Are You Vulnerable to a Climate Change Lawsuit?

This post comes from guest blogger Harlan Loeb harlan.loeb@edelman.com, Edelman's Executive Vice President & Director of U.S. Crisis & Issues Management Practice.

The flood waters receded along the mighty Mississippi. Now look for a possible surge of climate change-related lawsuits to follow. Tort cases brought against companies by stakeholders who claim the companies knew a risk of a major flood risk existed and should have done much more before the deluge to mitigate the damaging effects to business continuity, employee safety and operational stability.

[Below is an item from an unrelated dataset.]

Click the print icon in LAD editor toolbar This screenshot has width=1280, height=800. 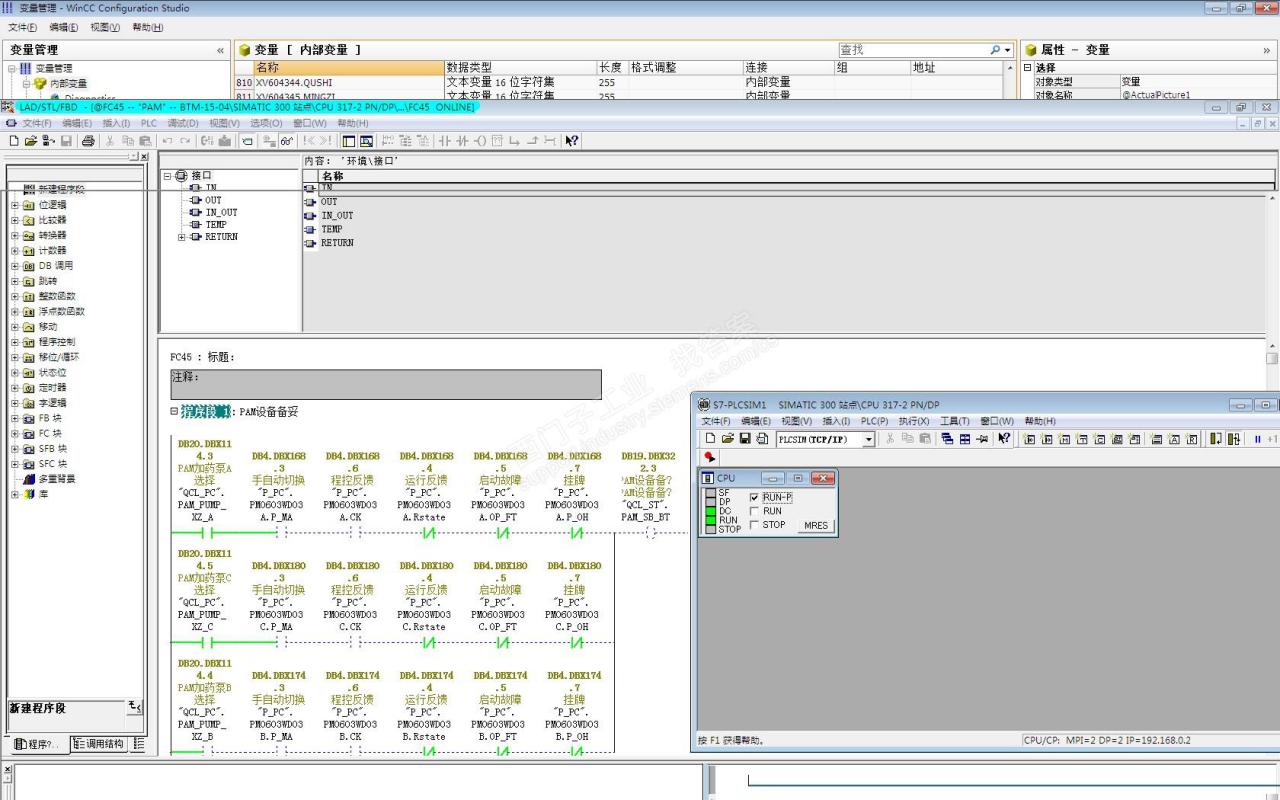click(88, 141)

Ever since Hurricane Andrew struck Florida and Louisiana in August 1992, and Hurricane Katrina pummeled the Gulf Coast 13 years later, a roster of climate change lawsuits have evolved.  Right now, three climate tort cases are wending their way through the U.S. legal system. In one of the cases, Connecticut vs. American Electric Power, the U.S. Supreme Court is expected to issue a ruling by the end of June. 1

The climate change issue is controversial. No agreement exists, to be sure, that global warming is triggering the extreme weather systems that just this year have triggered monstrous tornadoes, torrential rains, record-breaking snowfalls and even months-long droughts. Still, trending data and other signs point to our planet growing warmer as carbon dioxide and other pollutants damage its fragile ecosystem.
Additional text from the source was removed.